The AIP (Autoimmune Protocol) Diet, Explained — and How to Make It Doable
The Autoimmune Protocol — AIP — is one of the more demanding elimination diets out there, and also one of the most talked-about in the autoimmune community. If you're considering it, here's a clear-ey...
The Autoimmune Protocol — AIP — is one of the more demanding elimination diets out there, and also one of the most talked-about in the autoimmune community. If you're considering it, here's a clear-eyed look at what it involves and how to make it manageable.

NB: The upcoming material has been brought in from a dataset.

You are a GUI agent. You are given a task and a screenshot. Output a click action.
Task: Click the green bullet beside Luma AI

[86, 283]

This is general information, not medical advice. AIP is a strict, structured elimination diet best undertaken with guidance from a doctor or dietitian, especially if you have an autoimmune condition or take medication. It's not meant to be permanent.
What AIP is trying to do
AIP is an elimination-and-reintroduction diet built on the idea that certain foods may contribute to inflammation or gut irritation in some people with autoimmune conditions. You temporarily remove those foods, give your body time, then methodically reintroduce them to identify personal triggers.

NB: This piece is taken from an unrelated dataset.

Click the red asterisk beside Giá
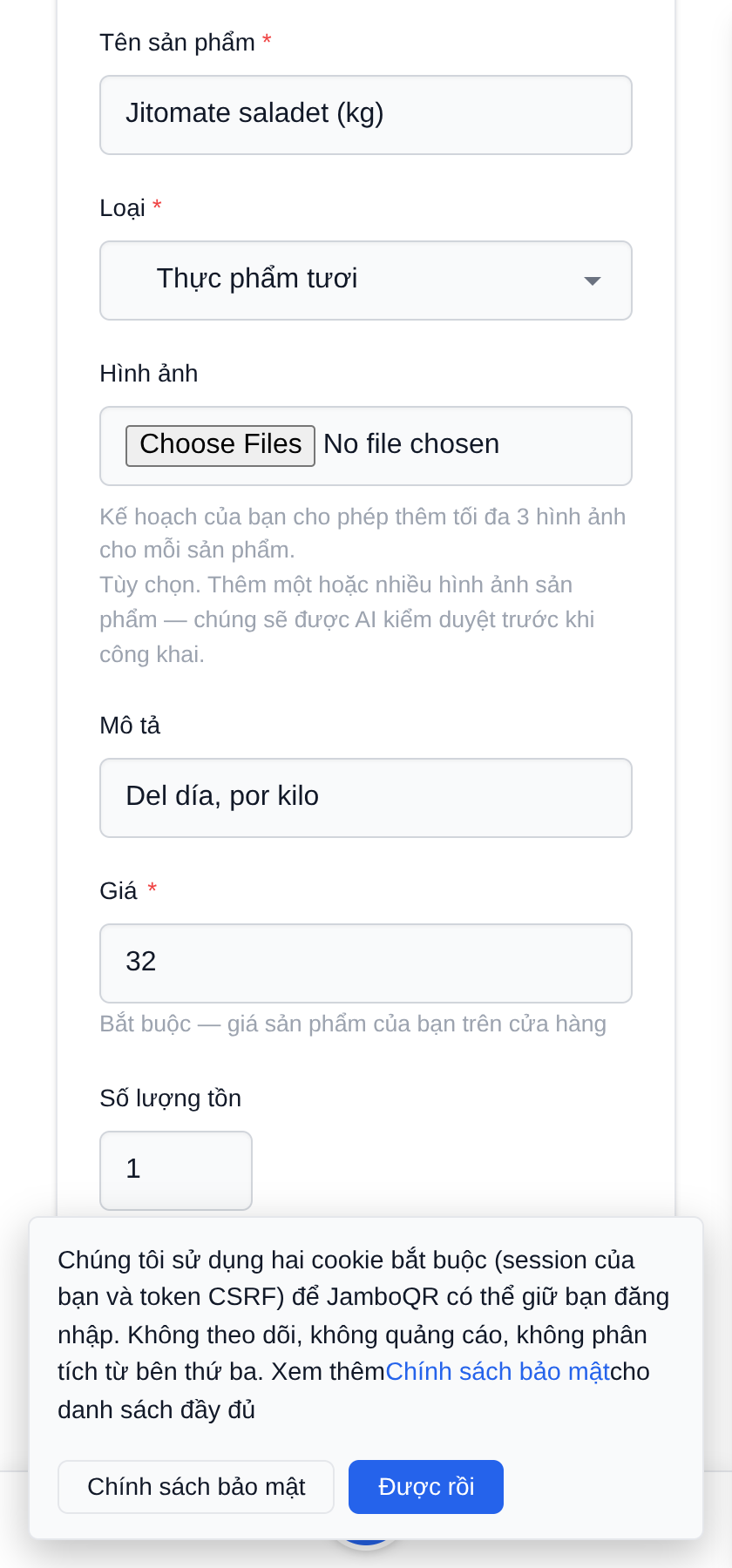Viewport: 732px width, 1568px height. tap(152, 888)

The evidence is still emerging, and AIP isn't a cure — but some people find the structured process helps them pinpoint foods that affect how they feel.
What AIP removes (during the elimination phase)
- Grains (including gluten-free ones) and legumes
- Dairy and eggs
- Nightshades — tomatoes, peppers, potatoes, eggplant
- Nuts and seeds (including seed-based spices)
- Refined sugars, alcohol, and most processed foods
What you can eat
It looks more limited than it is once you reframe around whole foods:
- Quality meats and fish — chicken, beef, salmon
- Lots of vegetables (except nightshades) — greens, carrots, zucchini, sweet potato
- Healthy fats — olive oil, avocado, coconut
- Fruit in moderation, and plenty of herbs for flavor
A satisfying AIP day
These meals are naturally grain-, dairy-, egg-, nightshade-, and nut-free:
- Breakfast/Lunch: ginger salmon with sautéed greens and carrot ribbons
- Dinner option one: baked chicken thighs with sweet potato and caramelized onion
- Dinner option two: a zucchini beef skillet with caramelized onions and fresh herbs
The part people forget: reintroduction
AIP isn't meant to be a forever diet. The elimination phase is the beginning — the real value comes from carefully reintroducing foods one at a time to learn what your body actually reacts to. Staying in strict elimination indefinitely can make eating needlessly hard and risk missing nutrients.
Make a strict diet less stressful
The challenge with AIP is the sheer number of "no" foods to track. Setting AIP as a dietary filter in Safe Snacker means recipes and plans are built to fit it, so you spend less energy vetting every ingredient and more enjoying the food.
Frequently asked questions
Is AIP scientifically proven? The research is early and promising for some autoimmune conditions, but it's not definitive. Treat it as a personalized experiment done with medical guidance.
How long does the elimination phase last? Often several weeks to a couple of months, until symptoms stabilize — then reintroduction begins. Personalize it with a professional.
Will AIP cure my autoimmune disease? No. It's a tool some people use to identify triggers and manage symptoms, not a cure, and it doesn't replace medical treatment.
Approach AIP as a structured experiment — eliminate thoughtfully, reintroduce carefully, and lean on whole-food meals you genuinely enjoy.